═══ MATERIAL SUPPLIED ═══
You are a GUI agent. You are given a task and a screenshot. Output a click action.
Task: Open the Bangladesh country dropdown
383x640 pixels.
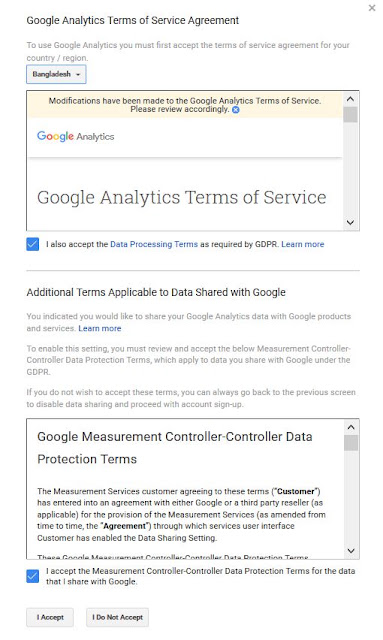(56, 74)
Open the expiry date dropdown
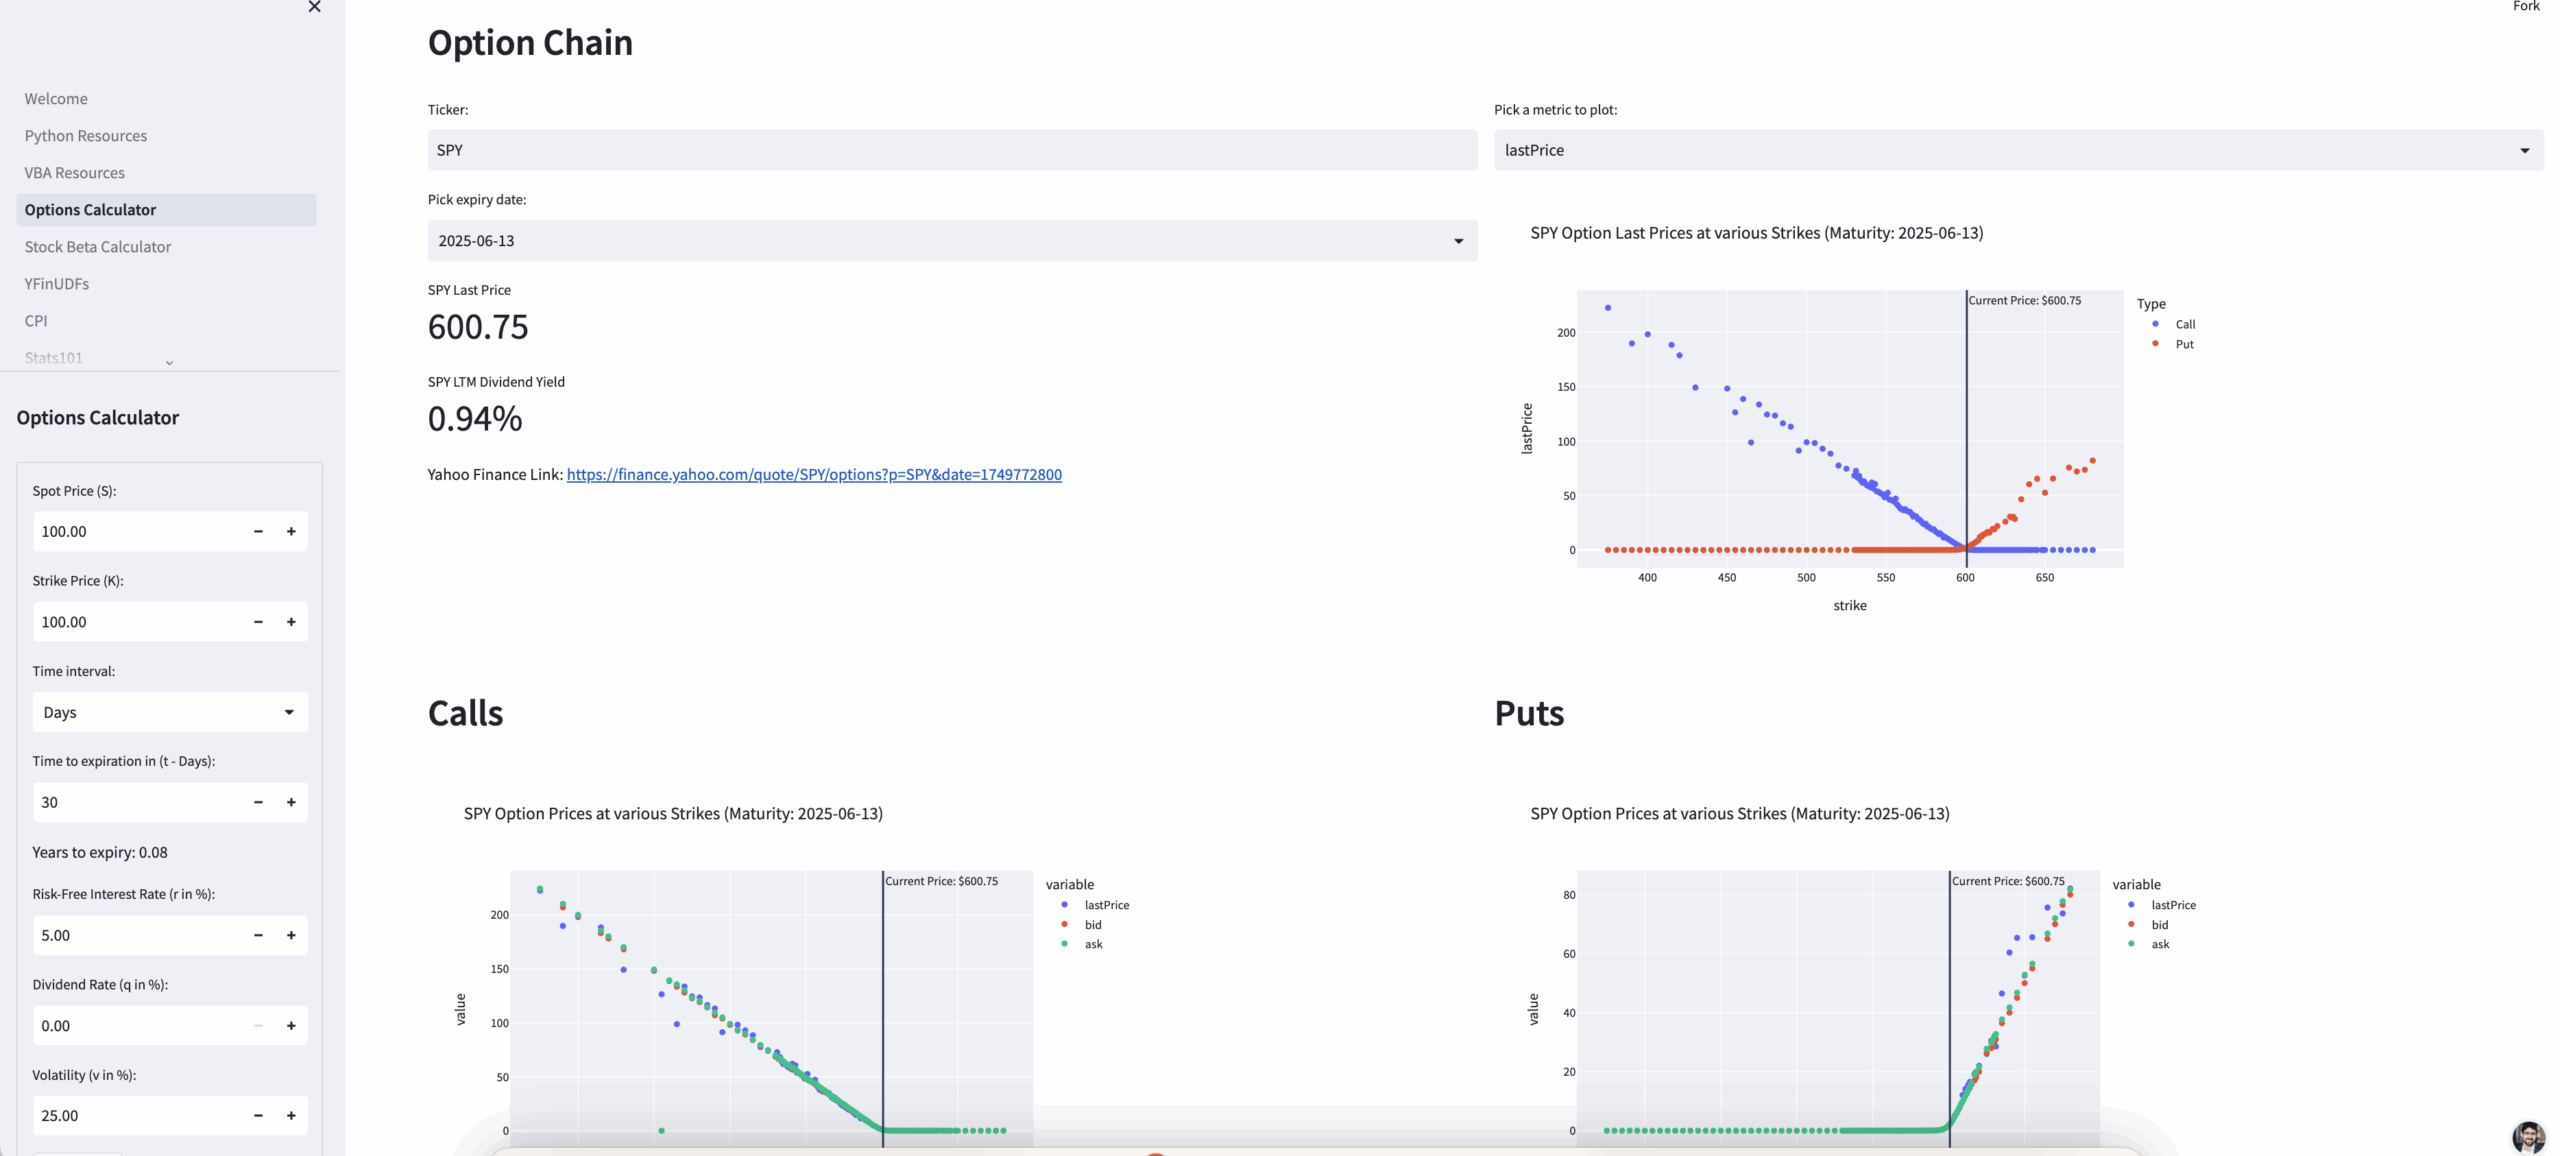The width and height of the screenshot is (2560, 1156). [x=951, y=241]
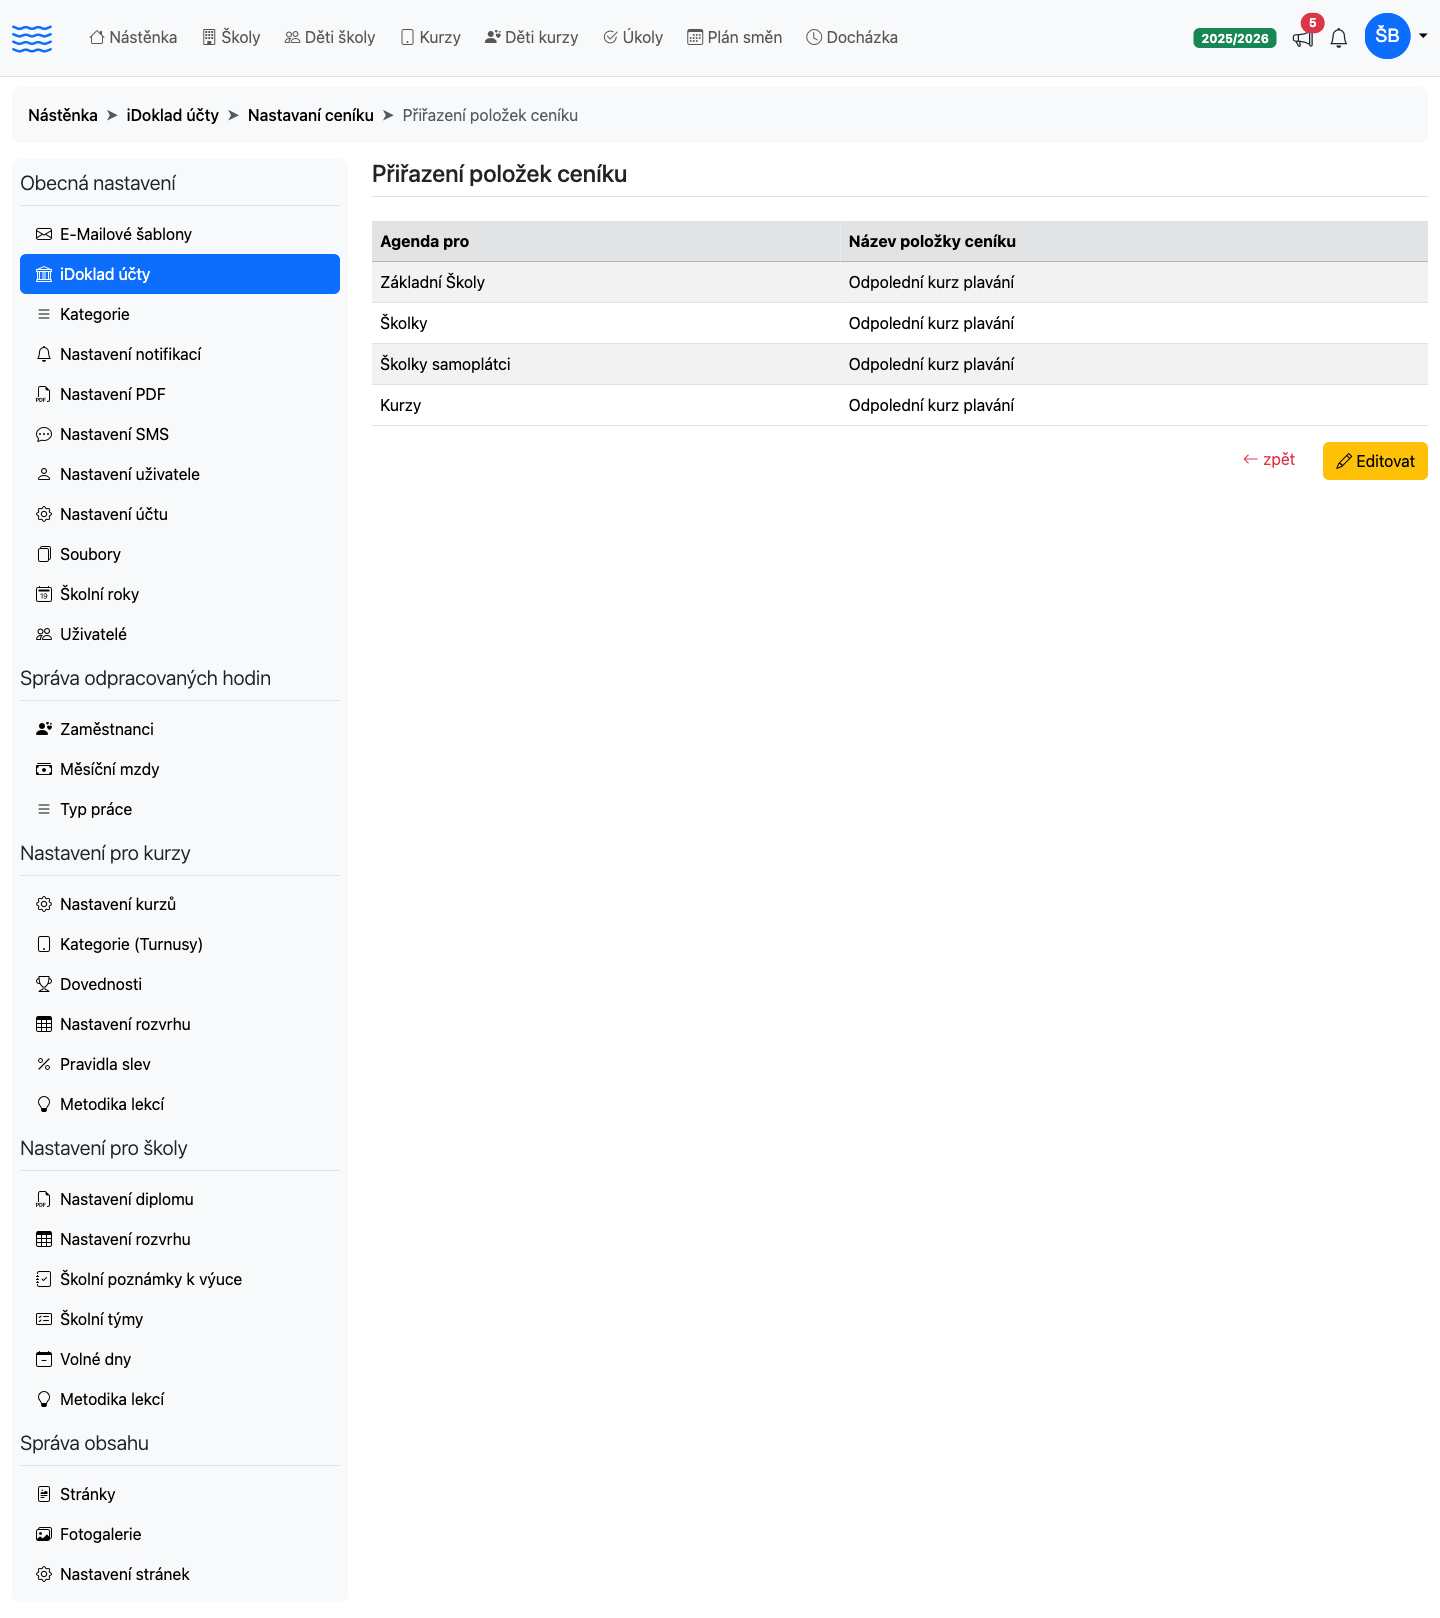
Task: Go back with the zpět link
Action: coord(1269,459)
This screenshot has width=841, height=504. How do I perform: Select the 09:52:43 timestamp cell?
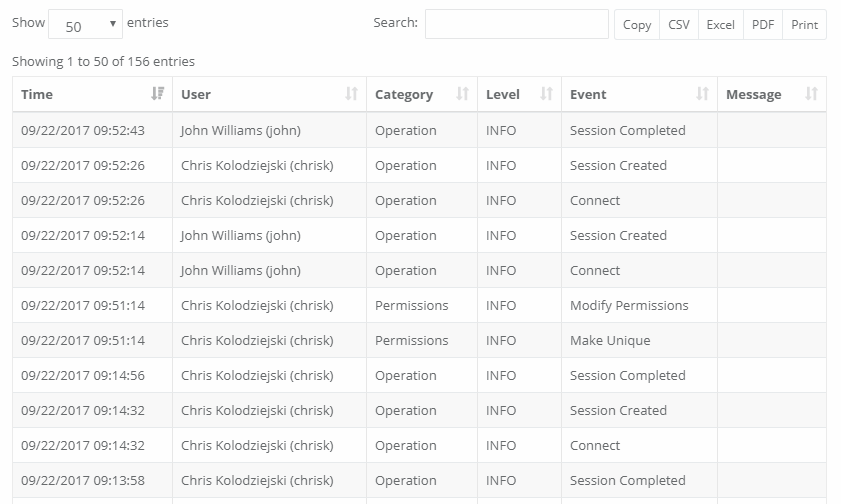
═══
Copy out the rows from the start of the rows above through the line containing "Action: coord(1269,459)", including that line. Leave the pictures out.

You are a GUI agent. You are given a task and a screenshot. Output a click action.
Task: Open the Bangladesh country dropdown
383x640 pixels.
(56, 74)
Open the expiry date dropdown
The width and height of the screenshot is (2560, 1156). [x=951, y=241]
Task: Go back with the zpět link
Action: coord(1269,459)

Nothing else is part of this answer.